Next, we used an exon v8-specific forward primer for selective amplification (Fig. 8A,C) and estimated more accurately the amount of CD44E transcript. SRp20 overexpression induced an over twofold increase in CD44E levels in these cells, while SRp20 depletion reduced exons v8–10 inclusion to below 25% of that found in control cells (Fig. 8C, left and middle panels, respectively). Finally, we expressed constitutively active β-catenin in DLD-1 cells and observed increased endogenous CD44E, whereas expression of dominant-negative TCF-4 mutants inhibited the endogenous level of exons v8–v10 inclusion (Fig. 8C, right panel).

DISCUSSION

The main conclusion from the present work is that the β-catenin/TCF4 signal transduction pathway stimulates gene transcription of the splicing factor SRp20, and this eventually generates a subset of transcript variants through alternative splicing.

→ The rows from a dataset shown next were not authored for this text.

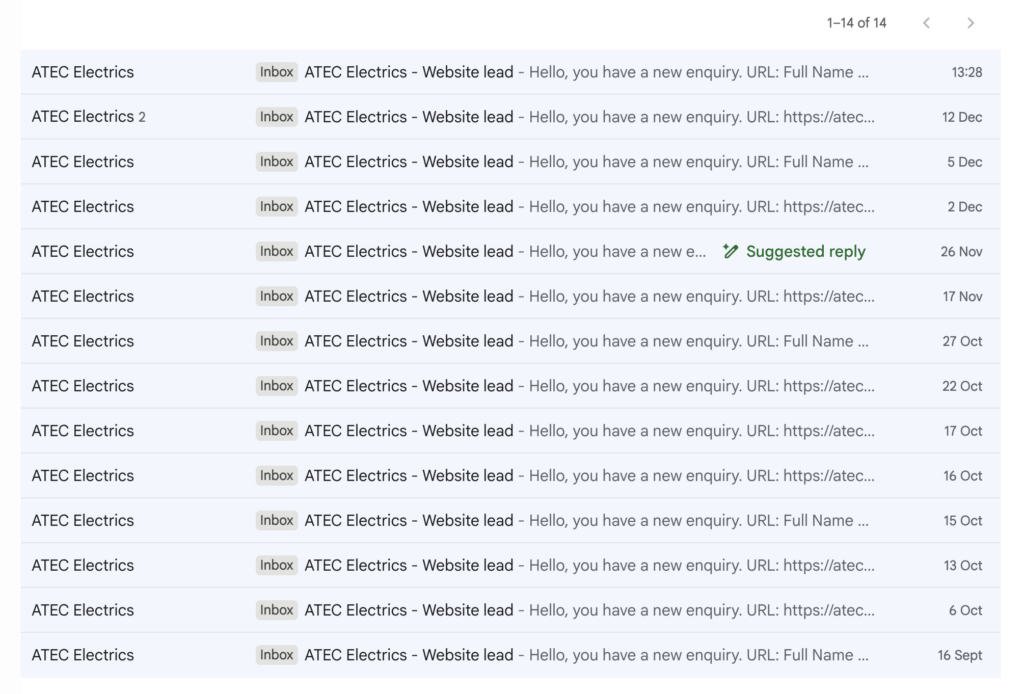The height and width of the screenshot is (694, 1024).
Task: Click the Inbox label on the 26 Nov email
Action: (276, 251)
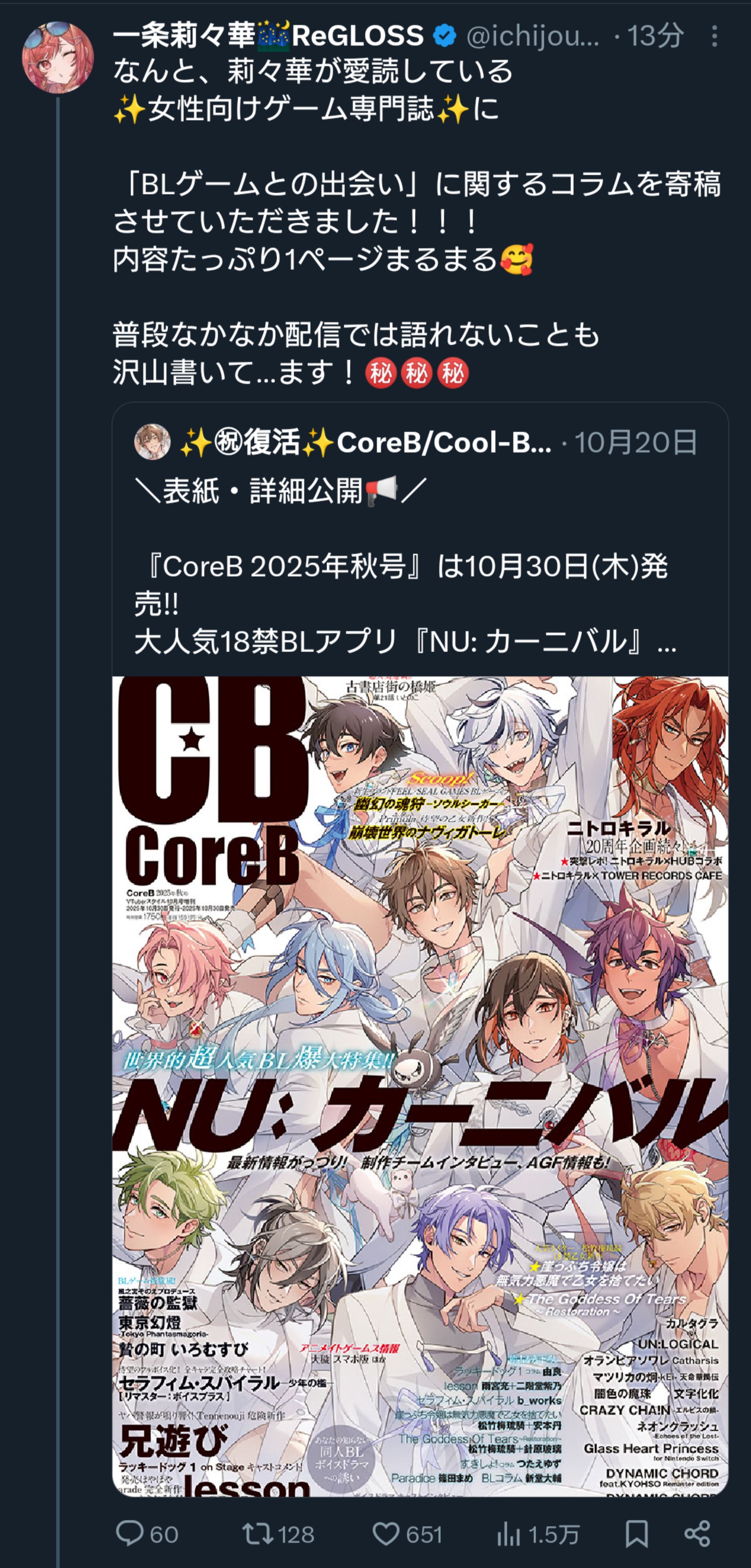The width and height of the screenshot is (751, 1568).
Task: Bookmark this post
Action: tap(636, 1534)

Several lines of evidence support this conclusion. First, we show that the endogenous levels of SRp20 transcript and protein correlate with the activity of β-catenin-driven transcription in different colorectal cell lines. Furthermore, experimental stimulation or inhibition of β-catenin/TCF4 signaling affects SRp20 levels. Then we demonstrate that the isolated SRp20 gene promoter responds to stimulation and inhibition of β-catenin/TCF4 signaling. In addition, the β-catenin-stimulated increase of SRp20 protein levels is sufficient to promote alternative splicing decisions in colorectal cells, both in a minigene and in a selected endogenous gene, CD44. Finally, suppression of endogenous SRp20 by RNA interference prevents the β-catenin/TCF4-induced changes in alternative splicing.

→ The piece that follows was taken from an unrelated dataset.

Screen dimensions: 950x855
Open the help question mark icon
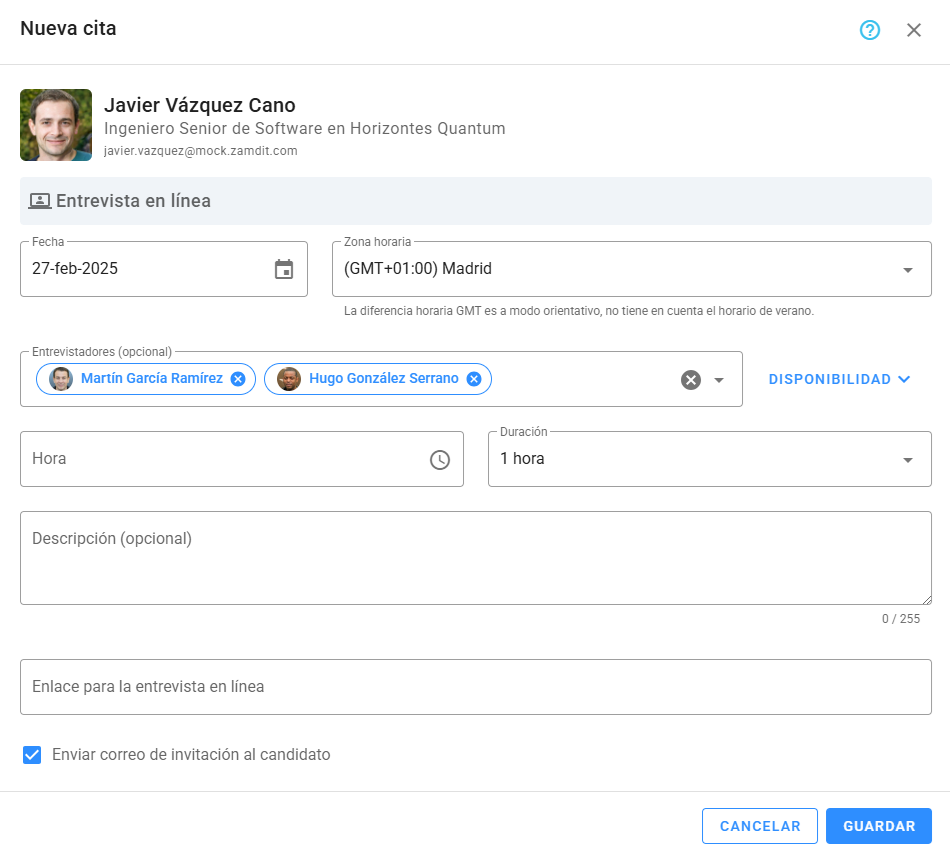[870, 30]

Together, our data identify SFSR3 as a novel target gene for β-catenin/TCF4 signaling. Although microarray data with Wnt signal-dependent gene expression profiles of colorectal cells have been published and collected at the Wnt homepage (http://www.stanford.edu/∼rnusse/wntwindow.html; van de Wetering et al. 2002; Van der Flier et al. 2007; Vlad et al. 2008), SFSR3 has not been included in these gene lists. We observed an about twofold increase in SRp20 transcripts in our experiments, which is close to the threshold value set in most microarray experiments. Probably, SFSR3 values did not meet the stringent cut-off thresholds applied in order to filter significant changes in gene expression. However, the observed changes in SFSR3 expression have apparent physiological impact, because we detected clear changes in alternative splicing as a consequence of increased SRp20 levels. Thus, in case of splicing factors, subtle changes in gene expression may be sufficient to modulate alternative splicing decisions. Bearing in mind that the regulation of alternative splicing is based on a combinatorial mode, one can appreciate that relative changes in concentration between individual SR proteins and antagonizing hnRNP factors can affect splice-site choice in specific pre-mRNAs that contain the respective regulatory sequence elements (Smith and Valcárcel 2000).

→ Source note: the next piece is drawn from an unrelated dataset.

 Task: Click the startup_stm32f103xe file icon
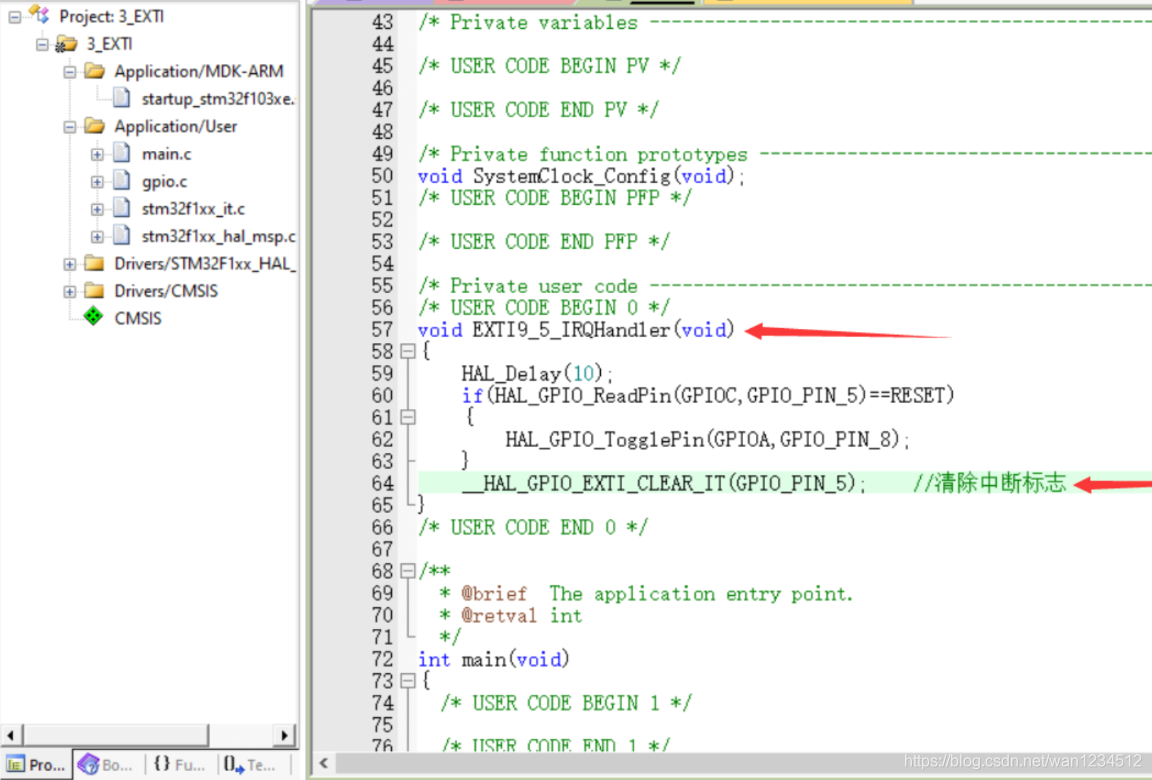click(x=121, y=98)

Our analysis further revealed that the SFSR3 promoter contains 13 putative TCF binding sites within the β-catenin-responsive region and that TCF4 co-precipitates the corresponding promoter fragment. Consistently, the transcriptional activation of our reporter constructs to activated β-catenin increased proportionally with the length of the subcloned responsive promoter region, and therefore with the number of putative binding sites present (Fig. 4, cf. pRep2–pRep4). Others have also found up-regulated WNT target genes with a variable number of TCF/Lef sites in the promoter region between nucleotides −2000 and −100 (Schwartz et al. 2003; Ziegler et al. 2005). Although these data indicate that SFSR3 is a primary transcriptional TCF4 target, it cannot be excluded that other TCF-regulated transcription factors such as c-Myc (He et al. 1998), c-jun, or Fra-1 (Mann et al. 1999) also contribute to the regulation of SRp20 expression.

One endogenous target event in DLD-1 cells for the β-catenin-induced change in SRp20 levels is alternative splicing of CD44E. Suppression of endogenous SRp20 reduced the amount of generated CD44E, while ectopic expression of SRp20 protein or stimulation of its expression by activated β-catenin led to elevated CD44E levels. The family of CD44 cell-surface glycoproteins is involved in cell–matrix adhesion and growth factor presentation and was shown to influence cell growth, survival, and differentiation. Members of the CD44 family have been implicated in progression and metastasis of tumors (Ponta et al. 2003), including colorectal tumors (Wielenga et al. 1993, 1999; Herrlich et al. 1995; Gotley et al. 1996; Ropponen et al. 1998). In particular, CD44E was found significantly elevated in metastasic colorectal carcinomas (Takeuchi et al. 1995), and serum levels of CD44E were shown to double in blood from colorectal cancer patients with liver metastases, correlating with its immuno-histochemical expression (Yamaguchi et al. 1988, 1998). One possible explanation for a role for CD44E in metastatic cancers is that isoforms containing exon v10 provide a site for modification with chondritine-4-sulfate chains that promote anchoring of tumor cells to endothelial cells and may facilitate metastasis (Hayes et al. 2002). Our data therefore indicate that deregulated Wnt signaling in colorectal tumors may be one mechanism for promoting the expression of pro-invasive CD44 variants. Indeed, deregulated CD44 expression patterns have been reported in early lesions of colorectal neoplasia (Wielenga et al. 1999).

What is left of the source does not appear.